To further optimize our design, we change the computation order and store the pre-calculated results in the attention mechanism module. The optimization technique greatly reduces redundant calculations, so that the calculation is firstly done and results are stored by Decoder one for re-usage in Decoder five.

Among all of the calculations, attention mechanism accounts for 90% of them according to our profiling results shown in Figure 4.1. The large amount of calculation is used for computing the energy state of each of  $L_i$  encoded vectors,  $e_{ij}$  in equation (3.5), which takes one of encoded vector  $h_i$  and GRU output  $s'_j$  as inputs. During each decoding iteration j,  $L_i$  energy states need to be calculated where two MVM processes are involved in this calculation,  $U_a s'_j$  and  $W_a h_i$  with weight size of  $1024 \times 2048$  and  $2048 \times 2048$  respectively. However, for each encoder iteration i,  $U_a s'_j$  is constant and  $W_a h_i$  is independent of each decoder iteration j. It is unnecessary to calculate them in a loop during every decoding process.

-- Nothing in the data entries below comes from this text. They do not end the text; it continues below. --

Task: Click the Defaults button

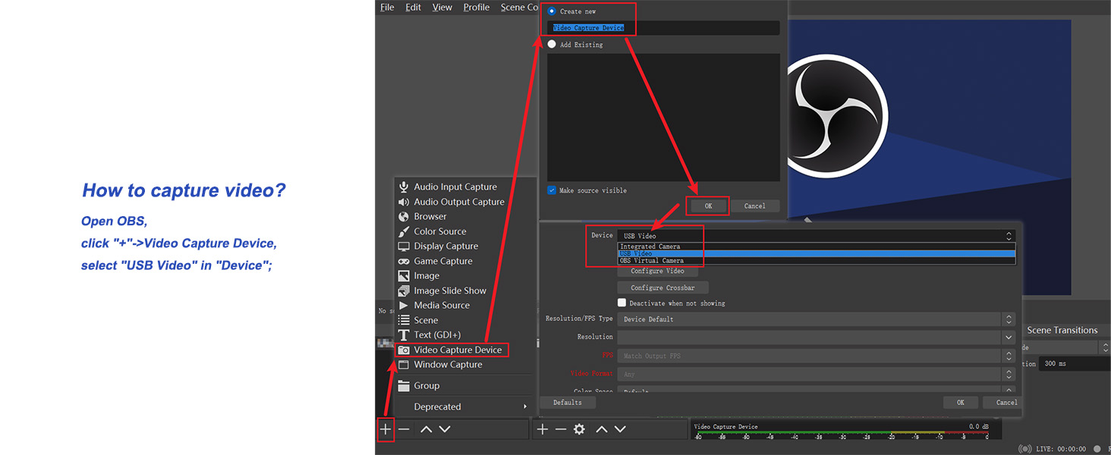Action: tap(567, 402)
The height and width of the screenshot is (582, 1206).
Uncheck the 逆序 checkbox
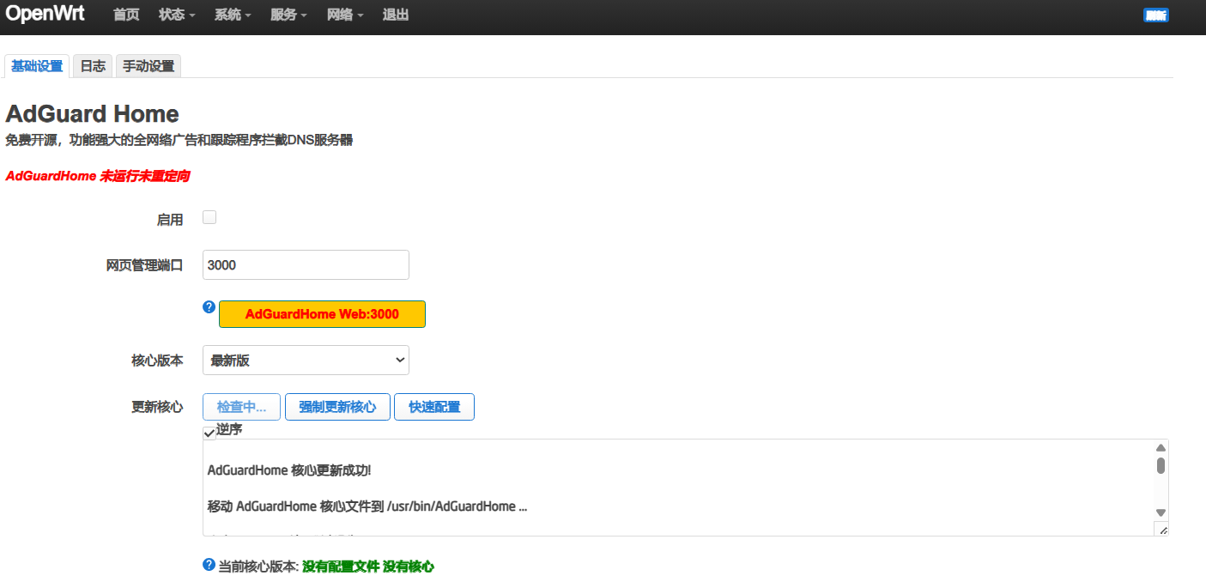pos(209,432)
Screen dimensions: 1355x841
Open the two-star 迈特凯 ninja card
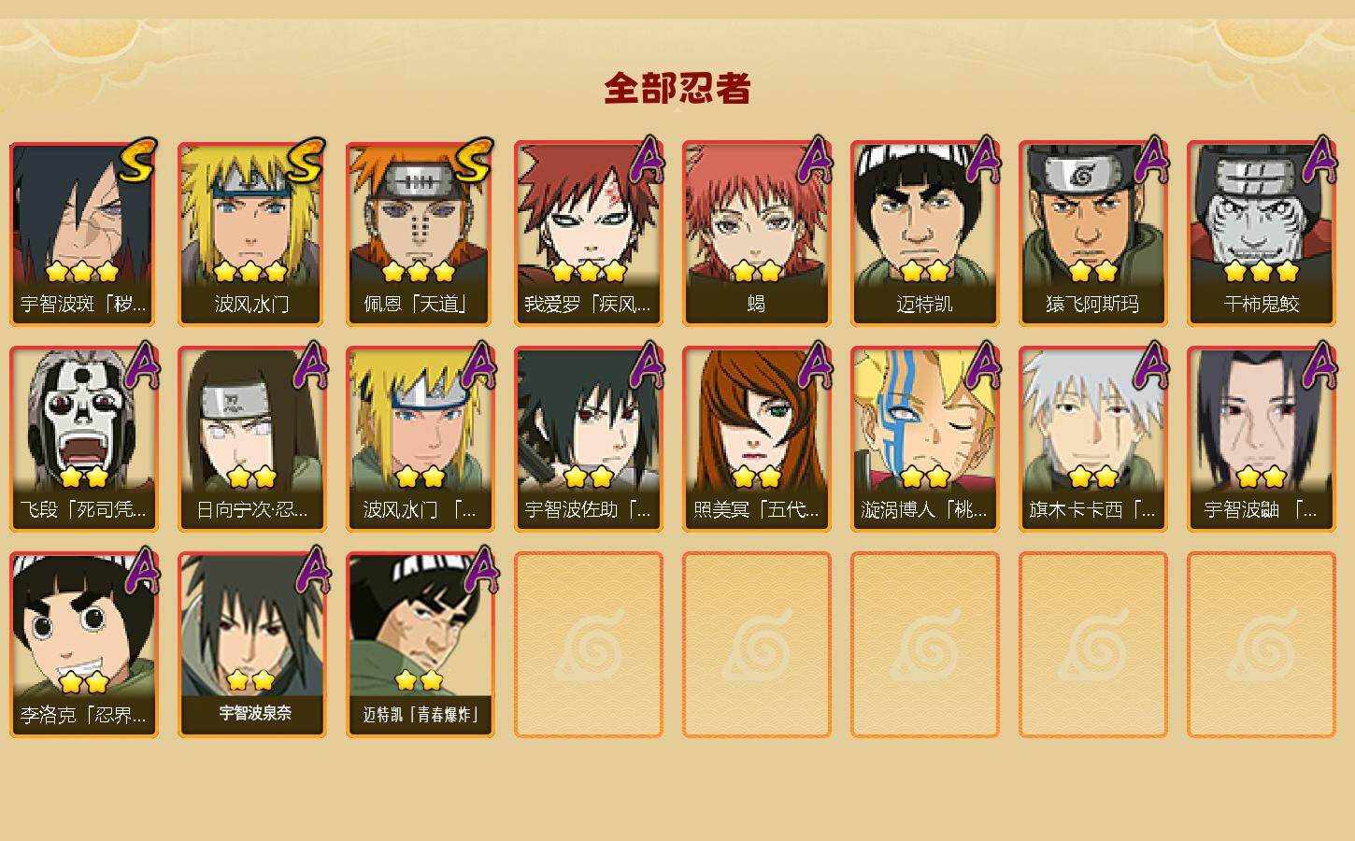coord(924,234)
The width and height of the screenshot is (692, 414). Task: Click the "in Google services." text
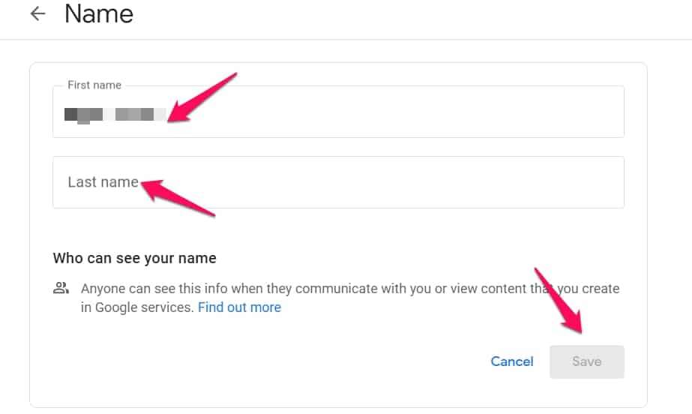pyautogui.click(x=137, y=308)
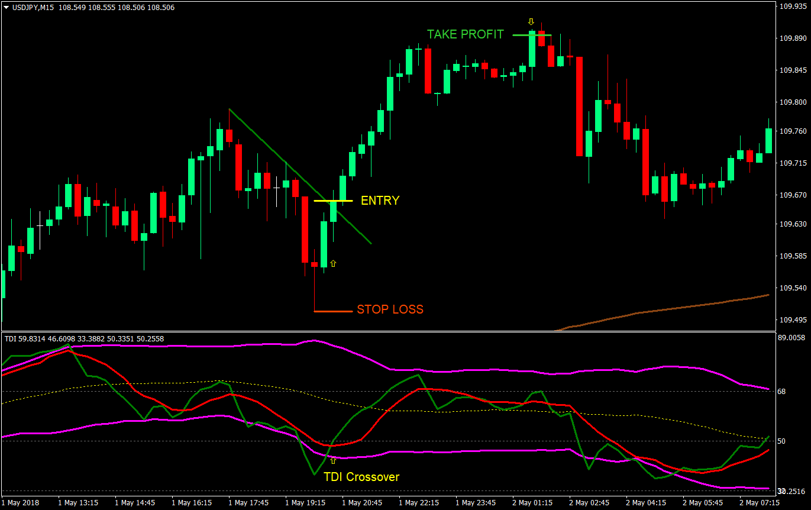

Our optimized attention module is shown in Figure 5.2. In our design,  $U_a s'_j$  is firstly calculated and stored temporarily for both MVM calculations in Decoder one and Decoder five.  $W_a h_i$  is only calculated in Decoder one.

### $e_{ij} = \mathbf{v}^{\mathrm{T}} tanh(U_a \mathbf{s}'_j + W_a h_i)$



Figure 5.2: Optimized flow for attention mechanism

The results of each encoded vectors are stored in a buffer so that the Decoder five can directly use them during calculation. In this way, there is no MVM calculated iteratively in attention mechanism after the first decoding process. In addition, since attention mechanism dominates the decoder calculation, on-chip weight storage can be applied to this module, so that when calculating the energy states for each encoded vector, we do not need to iteratively load the weights from off-chip DRAM, while other on-chip weights can also be used for quicker attention mechanism calculation.

### 5.3 Matrix-Vector Multiplication

According to the equations for FC layers, GRU layers and attention mechanism, matrix-vector multiplication (MVM) is the main computation inside the NMT model, in which the vector represents input and matrix represents weights. We utilize the benefits of half-precision data format with pipelined compute engines to optimize the MVM process.

Table 5.1: Utilization comparison between half and float precision calculation

| Precision   | Float32 |      | Half16 |      |
|-------------|---------|------|--------|------|
| Calculation | fadd    | fmul | hadd   | hmul |
| DSP         | 2       | 3    | 2      | 2    |
| FF          | 177     | 128  | 94     | 64   |
| LUT         | 226     | 77   | 111    | 33   |

#### 5.3.1 Half Precision

Half precision is a 16-bit floating-point format, which consists of 1 sign bit, 5 bits for exponent and 11 bits for fraction. Compared to 32-bit single-floating-point precision, 16-bit half precision has less memory and computational resource requirements. As shown in Table 5.1, fmul and fadd represent multiplication and addition for float values, while hmul and hadd stand for multiplication and addition of half values. The DSP, flip-flop, and lookup table usage of float calculation are 2-3 times more than that of half calculation.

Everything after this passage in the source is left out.